• **Records excerpted from a collection**
────────

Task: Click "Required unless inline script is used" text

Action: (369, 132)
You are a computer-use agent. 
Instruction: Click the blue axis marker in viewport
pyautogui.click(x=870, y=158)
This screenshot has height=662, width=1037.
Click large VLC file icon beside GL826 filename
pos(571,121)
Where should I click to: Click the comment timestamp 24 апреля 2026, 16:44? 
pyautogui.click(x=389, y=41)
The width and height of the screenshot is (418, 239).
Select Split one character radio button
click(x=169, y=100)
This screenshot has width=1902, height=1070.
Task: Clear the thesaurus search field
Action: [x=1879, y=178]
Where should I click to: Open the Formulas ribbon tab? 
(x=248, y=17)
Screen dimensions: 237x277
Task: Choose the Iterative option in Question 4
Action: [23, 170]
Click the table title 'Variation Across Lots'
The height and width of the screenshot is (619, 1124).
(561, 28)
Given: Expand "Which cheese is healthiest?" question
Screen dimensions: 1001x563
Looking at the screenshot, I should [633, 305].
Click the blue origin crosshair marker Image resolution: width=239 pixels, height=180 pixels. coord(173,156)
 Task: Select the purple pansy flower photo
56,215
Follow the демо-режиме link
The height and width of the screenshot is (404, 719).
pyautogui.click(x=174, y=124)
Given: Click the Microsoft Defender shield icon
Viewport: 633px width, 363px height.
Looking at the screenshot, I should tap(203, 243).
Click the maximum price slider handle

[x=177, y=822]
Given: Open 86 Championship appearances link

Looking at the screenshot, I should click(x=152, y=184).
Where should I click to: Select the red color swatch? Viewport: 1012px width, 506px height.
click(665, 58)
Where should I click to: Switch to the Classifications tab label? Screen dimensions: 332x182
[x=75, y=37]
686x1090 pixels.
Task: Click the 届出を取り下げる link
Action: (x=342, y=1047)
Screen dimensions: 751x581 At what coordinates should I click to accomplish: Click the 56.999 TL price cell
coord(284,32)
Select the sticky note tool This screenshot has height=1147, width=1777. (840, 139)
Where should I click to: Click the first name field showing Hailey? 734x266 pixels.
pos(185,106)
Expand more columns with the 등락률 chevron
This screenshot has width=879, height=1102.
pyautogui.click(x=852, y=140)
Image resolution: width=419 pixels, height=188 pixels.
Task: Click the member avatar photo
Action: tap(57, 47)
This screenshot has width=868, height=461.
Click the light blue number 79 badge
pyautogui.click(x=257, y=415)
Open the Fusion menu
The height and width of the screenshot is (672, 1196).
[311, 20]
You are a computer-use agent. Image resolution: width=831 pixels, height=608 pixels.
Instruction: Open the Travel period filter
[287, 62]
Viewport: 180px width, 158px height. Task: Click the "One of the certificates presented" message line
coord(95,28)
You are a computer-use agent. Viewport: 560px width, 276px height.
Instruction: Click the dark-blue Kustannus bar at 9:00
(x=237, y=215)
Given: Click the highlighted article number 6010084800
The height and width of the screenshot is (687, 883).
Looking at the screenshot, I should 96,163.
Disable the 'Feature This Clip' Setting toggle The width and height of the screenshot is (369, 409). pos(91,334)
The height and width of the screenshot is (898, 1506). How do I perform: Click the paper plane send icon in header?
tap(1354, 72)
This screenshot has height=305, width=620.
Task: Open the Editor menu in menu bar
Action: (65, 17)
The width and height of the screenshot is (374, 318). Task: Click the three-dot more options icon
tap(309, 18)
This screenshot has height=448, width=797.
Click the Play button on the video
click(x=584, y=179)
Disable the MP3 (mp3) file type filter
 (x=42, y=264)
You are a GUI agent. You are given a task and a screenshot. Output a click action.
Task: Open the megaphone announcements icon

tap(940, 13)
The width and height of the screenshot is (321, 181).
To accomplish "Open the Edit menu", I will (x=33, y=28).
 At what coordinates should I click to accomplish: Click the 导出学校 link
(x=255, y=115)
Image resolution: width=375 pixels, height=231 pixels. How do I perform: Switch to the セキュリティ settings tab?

────────

• **WHAT NEEDS TO BE DONE**
Copy out every one of the rows above word for word, with no changes.

• **ANSWER TO THIS PROBLEM**
Task: Click "Required unless inline script is used" text

Action: (369, 132)
You are a computer-use agent. 
Instruction: Click the blue axis marker in viewport
pyautogui.click(x=870, y=158)
This screenshot has height=662, width=1037.
Click large VLC file icon beside GL826 filename
pos(571,121)
Where should I click to: Click the comment timestamp 24 апреля 2026, 16:44? 
pyautogui.click(x=389, y=41)
The width and height of the screenshot is (418, 239).
Select Split one character radio button
click(x=169, y=100)
This screenshot has width=1902, height=1070.
Task: Clear the thesaurus search field
Action: [x=1879, y=178]
Where should I click to: Open the Formulas ribbon tab? 
(x=248, y=17)
Screen dimensions: 237x277
Task: Choose the Iterative option in Question 4
Action: [23, 170]
Click the table title 'Variation Across Lots'
The height and width of the screenshot is (619, 1124).
(561, 28)
Given: Expand "Which cheese is healthiest?" question
Screen dimensions: 1001x563
Looking at the screenshot, I should [633, 305].
Click the blue origin crosshair marker Image resolution: width=239 pixels, height=180 pixels. coord(173,156)
 Task: Select the purple pansy flower photo
56,215
Follow the демо-режиме link
The height and width of the screenshot is (404, 719).
pyautogui.click(x=174, y=124)
Given: Click the Microsoft Defender shield icon
Viewport: 633px width, 363px height.
Looking at the screenshot, I should tap(203, 243).
Click the maximum price slider handle

[x=177, y=822]
Given: Open 86 Championship appearances link

Looking at the screenshot, I should click(x=152, y=184).
Where should I click to: Select the red color swatch? Viewport: 1012px width, 506px height.
click(665, 58)
Where should I click to: Switch to the Classifications tab label? Screen dimensions: 332x182
[x=75, y=37]
686x1090 pixels.
Task: Click the 届出を取り下げる link
Action: (x=342, y=1047)
Screen dimensions: 751x581 At what coordinates should I click to accomplish: Click the 56.999 TL price cell
coord(284,32)
Select the sticky note tool This screenshot has height=1147, width=1777. (840, 139)
Where should I click to: Click the first name field showing Hailey? 734x266 pixels.
pos(185,106)
Expand more columns with the 등락률 chevron
This screenshot has width=879, height=1102.
pyautogui.click(x=852, y=140)
Image resolution: width=419 pixels, height=188 pixels.
Task: Click the member avatar photo
Action: tap(57, 47)
This screenshot has width=868, height=461.
Click the light blue number 79 badge
pyautogui.click(x=257, y=415)
Open the Fusion menu
The height and width of the screenshot is (672, 1196).
[311, 20]
You are a computer-use agent. Image resolution: width=831 pixels, height=608 pixels.
Instruction: Open the Travel period filter
[287, 62]
Viewport: 180px width, 158px height. Task: Click the "One of the certificates presented" message line
coord(95,28)
You are a computer-use agent. Viewport: 560px width, 276px height.
Instruction: Click the dark-blue Kustannus bar at 9:00
(x=237, y=215)
Given: Click the highlighted article number 6010084800
The height and width of the screenshot is (687, 883).
Looking at the screenshot, I should 96,163.
Disable the 'Feature This Clip' Setting toggle The width and height of the screenshot is (369, 409). pos(91,334)
The height and width of the screenshot is (898, 1506). How do I perform: Click the paper plane send icon in header?
tap(1354, 72)
This screenshot has height=305, width=620.
Task: Open the Editor menu in menu bar
Action: (65, 17)
The width and height of the screenshot is (374, 318). Task: Click the three-dot more options icon
tap(309, 18)
This screenshot has height=448, width=797.
Click the Play button on the video
click(x=584, y=179)
Disable the MP3 (mp3) file type filter
 (x=42, y=264)
You are a GUI agent. You are given a task and a screenshot. Output a click action.
Task: Open the megaphone announcements icon

tap(940, 13)
The width and height of the screenshot is (321, 181).
To accomplish "Open the Edit menu", I will (x=33, y=28).
 At what coordinates should I click to accomplish: Click the 导出学校 link
(x=255, y=115)
Image resolution: width=375 pixels, height=231 pixels. How do I perform: Switch to the セキュリティ settings tab?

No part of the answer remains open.